Jacek Maria Rajchel (30 January 1944 – 5 April 2020) was a Polish geologist, author and educator who specialised in biostratigraphy, lithology and geological structure recognition of the Carpathian Mountains, and architectural applications of earth materials—especially those in the southern Polish city of Kraków, where he had lived for most of his life.

== Education and career ==
Rajchel was born in Chełm, southeastern Poland, and moved to Kraków at an early age. He graduated from Bartłomiej Nowodworski High School. From 1962 to 1968, he studied at the Faculty of Geology and Exploration at the AGH University of Krakow, specialising in earth materials. During this period, the university's geologist and archaeologist Janusz Kotlarczyk became his mentor.

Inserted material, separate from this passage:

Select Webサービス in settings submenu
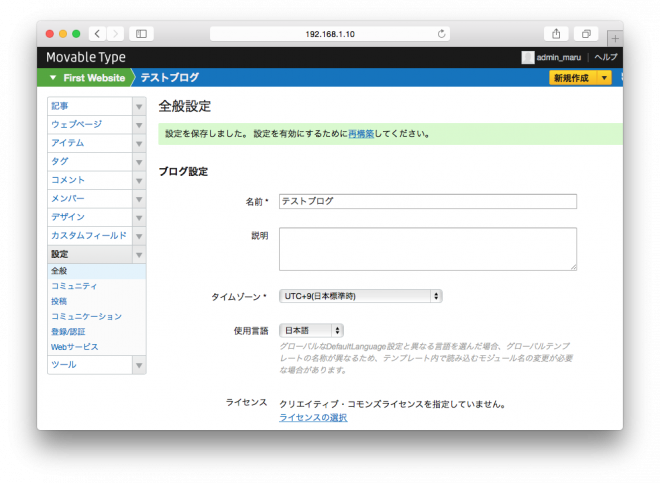The height and width of the screenshot is (483, 660). click(75, 347)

Rajchel defended his doctoral thesis Geological structure of the San Valley in the Dynów-Dubiecko area (Budowa geologiczna doliny Sanu w rejonie Dynów–Dubiecko) and was awarded with the AGH rector's prize, in 1978. He acquired his habilitation on the basis of the monograph Lithostratigraphy of sediments of the upper Palecene and Eocene of the Skole Unit (Litostratygrafia osadów górnego palecenu i eocenu jednostki skolskiej in 1991. He received his professorial nomination on 29 January 2008 and worked at the Faculty of Geology, Geophysics and Environmental Protection of the AGH University of Krakow.

Rajchel conducted stratigraphic work on Spitsbergen, the largest and the only permanently populated island of the Svalbard archipelago in northern Norway. From 1998 to 2001, he was on the board of editors of the journal Geological Review. In 2006 he became the chairman of the Commission of Geological Sciences of the Polish Academy of Sciences, Kraków Branch. He was given the Medal of the National Education Commission for his teaching activities and organisational work in the field of didactics. He has received more than a dozen awards from the rector of the AGH University for his researches, academic work and popularisation of geological knowledge. Rajchel either authored or co-authored more than two hundreds scientific publications in Polish and non-Polish journals. His 2004 nonfiction book Kamienny Kraków. Spojrzenie geologa described the use of rock resources in Kraków in extensive detail, revealing the city's potential advantages in geotourism.

== Death ==
Rajchel died at age 76, after a battle with cancer. He was buried at Rakowicki Cemetery, a necropolis in central Kraków.